Benchmark Analysis of Representative Deep Neural Network Architectures

Published 1 Oct 2018 in cs.CV | (1810.00736v2)

Abstract: This work presents an in-depth analysis of the majority of the deep neural networks (DNNs) proposed in the state of the art for image recognition. For each DNN multiple performance indices are observed, such as recognition accuracy, model complexity, computational complexity, memory usage, and inference time. The behavior of such performance indices and some combinations of them are analyzed and discussed. To measure the indices we experiment the use of DNNs on two different computer architectures, a workstation equipped with a NVIDIA Titan X Pascal and an embedded system based on a NVIDIA Jetson TX1 board. This experimentation allows a direct comparison between DNNs running on machines with very different computational capacity. This study is useful for researchers to have a complete view of what solutions have been explored so far and in which research directions are worth exploring in the future; and for practitioners to select the DNN architecture(s) that better fit the resource constraints of practical deployments and applications. To complete this work, all the DNNs, as well as the software used for the analysis, are available online.

Abstract PDF Upgrade to Chat

Citations (656)

View on Semantic Scholar

Summary

The paper demonstrates that high recognition accuracy is achievable with lower computational complexity, as exemplified by SE-ResNeXt-50.
It reveals that increased model complexity does not guarantee better accuracy, with examples like VGG-13 highlighting inefficiencies.
It highlights trade-offs in throughput and memory usage, guiding optimal DNN selection for both high-end and embedded systems.

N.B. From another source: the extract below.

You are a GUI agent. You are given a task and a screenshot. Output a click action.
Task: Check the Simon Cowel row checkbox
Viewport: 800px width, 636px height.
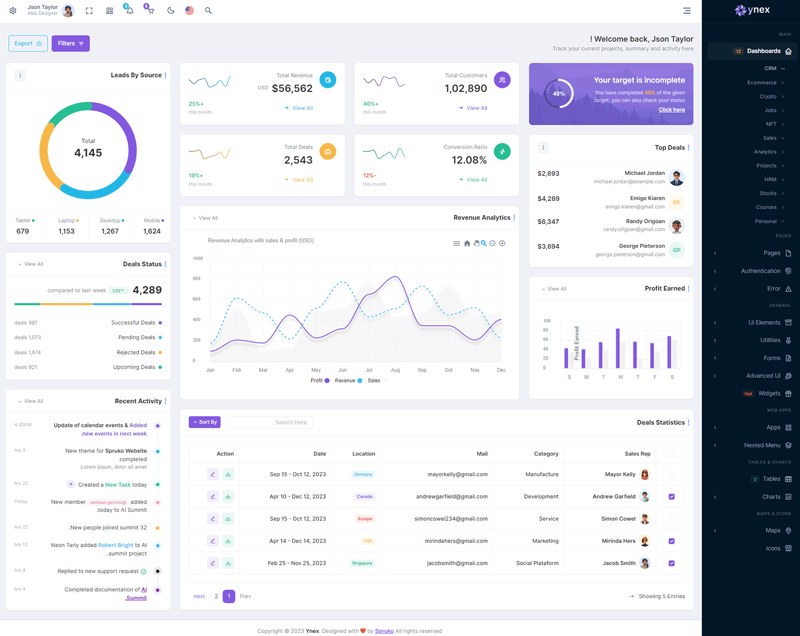(671, 519)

Analysis of Benchmarking Deep Neural Networks for Image Recognition

This paper presents a comprehensive evaluation of a wide array of deep neural networks (DNNs) applied to image recognition tasks, notably using the ImageNet-1k dataset. The research focuses on a multifaceted analysis of over 40 architectures, emphasizing performance indices such as recognition accuracy, computational and model complexity, memory usage, and inference time. By conducting experiments on disparate hardware configurations—a NVIDIA Titan X Pascal and a NVIDIA Jetson TX1—the study contrasts DNN operations across high-end and embedded systems, offering a nuanced view of architecture efficiency.

Key Findings

Accuracy and Computational Complexity: The study refutes the assumption of a direct correlation between computational complexity (measured in FLOPs) and recognition accuracy. For instance, the SE-ResNeXt-50 (32x4d) achieves high accuracy with relatively low computational demands, highlighting efficiency advancements in network architecture design.
Model Complexity: There is no linear relationship between model complexity and accuracy. This finding is exemplified by models like VGG-13, which exhibit high complexity without a commensurate gain in accuracy.
Parameter Utilization: Efficiency in parameter usage varies among DNNs. Models such as MobileNet-v2 and NASNet-A-Mobile demonstrate substantial accuracy densities, implying adept parameter use compared to larger, less efficient networks.
Throughput Constraints: Desired inference throughput imposes constraints on maximal accuracy. This trade-off is crucial for application scenarios requiring real-time processing, where models like Xception offer favorable accuracy and processing speed.
Memory Utilization: Analyzing memory usage reveals a linear dependency between model complexity and memory footprint, albeit with distinct slopes for different architecture families. This insight assists in estimating resource needs across varying deployment scenarios.

Experimental Setup

The experimentation utilizes easily replicable frameworks, with models trained or converted to PyTorch. The performance indices are measured consistently, including Top-1 and Top-5 accuracy rates, model size, and the resource demands of processing different batch sizes. The robustness of the studies is maintained with statistical validation through multiple runs to ascertain inference times.

Implications and Future Directions

The findings of this paper guide researchers and practitioners in selecting DNN architectures that align with specific resource constraints and application requirements. For practitioners deploying models on resource-constrained devices, insights into memory footprint and throughput become valuable for decision-making. Further, the study suggests the potential of lightweight models like MobileNet and SqueezeNet in achieving efficient performance without significant trade-offs in accuracy.

For future work, extending this benchmark to encompass newer DNN architectures and considering additional performance metrics such as energy efficiency could offer deeper insights. Moreover, as AI continues evolving, understanding how these models adapt to various real-world constraints will be increasingly pertinent. The paper's repository provides an invaluable resource for ongoing research, offering pre-trained models and analysis tools that are readily accessible to the research community.